その後は、障がいの可能性があったため、約3ヶ月に一度、小児科で発達の検査を受けることに。月齢ごとの課題は毎回しっかりクリアし、1歳4ヶ月のときには「特に問題ないので、卒業で大丈夫です。何かあったら来てください」と言われ、小児科を卒業しました。
その頃からミコフォトさんは「あれ?もう心配しなくていいのかも。普通に過ごしていけるのかも」と思えるようになります。退院後も、娘さんは特別な治療やリハビリを行うことなく過ごしていました。
それから7年後のこと。娘さんはリレーの選手に選ばれます。

ミコフォトさん自身は運動が苦手なタイプ。そして、長男さんも運動は中の中くらいだったので、リレーの選手なんて別世界の話だと思っていたそうです。
「まさか娘が運動で活躍タイプ?!」と驚くと同時に「生まれたときにあんなふうに言われていた娘が選ばれるなんて、嬉しさでいっぱいでした」と語ります。

現在も娘さんは毎日元気に過ごしており、幼稚園年中で体操、年長でピアノ、小学校1年生でスイミングを始め、どれも楽しく続けているそうです。歌ったり踊ったりすることも器用にこなします。
「お友達も先生も大好きで、ママには甘えん坊ですが、小学校も楽しく通っています」と語ってくれました。
のびのびと、そして笑顔の毎日で…
ミコフォトさんは、普段からSNSを活用しており、Instagramには娘さんの写真と熟考した長文を、Threadsにはふとしたことをサラッと載せています。
「載せるぞー!」と意気込んだわけではなく、今回の投稿もふと載せただけでしたが「ここまで話題になるとは思わず、本当にビックリしています」と語るミコフォトさん。
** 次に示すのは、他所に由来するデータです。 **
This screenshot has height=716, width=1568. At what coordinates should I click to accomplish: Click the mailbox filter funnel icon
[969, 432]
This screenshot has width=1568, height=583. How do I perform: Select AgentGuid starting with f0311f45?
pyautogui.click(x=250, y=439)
今後、娘さんにはのびのびと、そして毎日笑顔で過ごしてほしいと語ります。
また、家族旅行などの「家族の思い出」をもっともっと作っていきたいとも。それは、なかなか二人目を授かれず、兄妹で10学年も開いてしまい、いざ娘さんが生まれてお出かけできそうなタイミングでコロナ禍になってしまい、実現できなかったからでした。
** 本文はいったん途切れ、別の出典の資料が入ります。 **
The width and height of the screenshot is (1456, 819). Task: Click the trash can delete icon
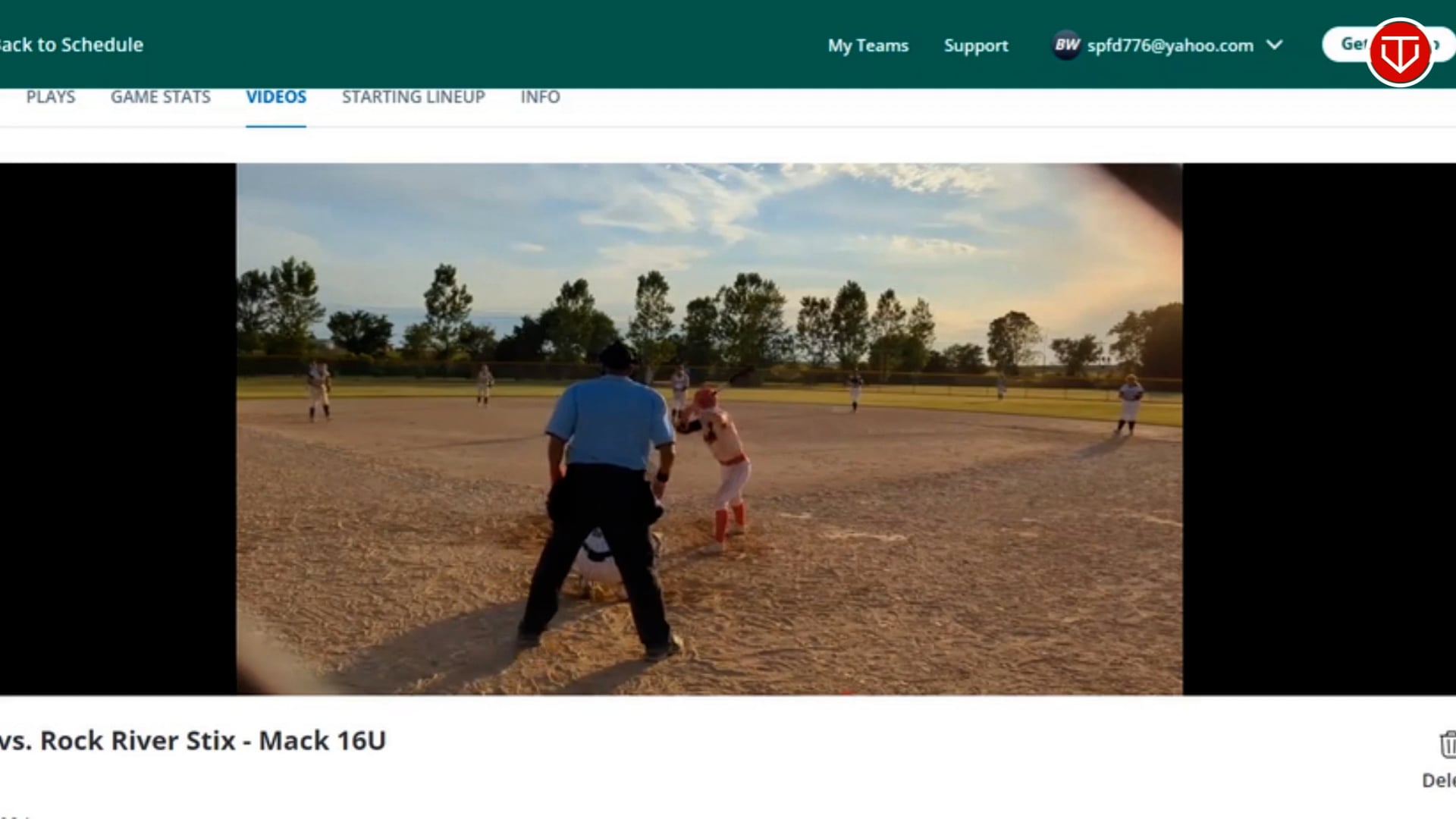click(1447, 744)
ミコフォトさんは、娘さんの誕生をきっかけにカメラを本格的に始め、フォトマスター検定1級を取得し、撮影や講座などさまざまな活動をしています。Instagramでは、その活動のお知らせやミコフォトさんが撮った素敵な写真がたくさん見られます。
投稿には、娘さんと同じく仮死状態で生まれ、低体温療法を受けた子どもを持つ人から多くのコメントが寄せられました。同じ経験をしている人の多さに驚かされたといいます。
娘さんの元気な姿はたくさんの人に希望や力を与えたのではないでしょうか。今後、ぜひ家族旅行を実現させて、ミコフォトさんに素敵な写真を撮ってほしいですね。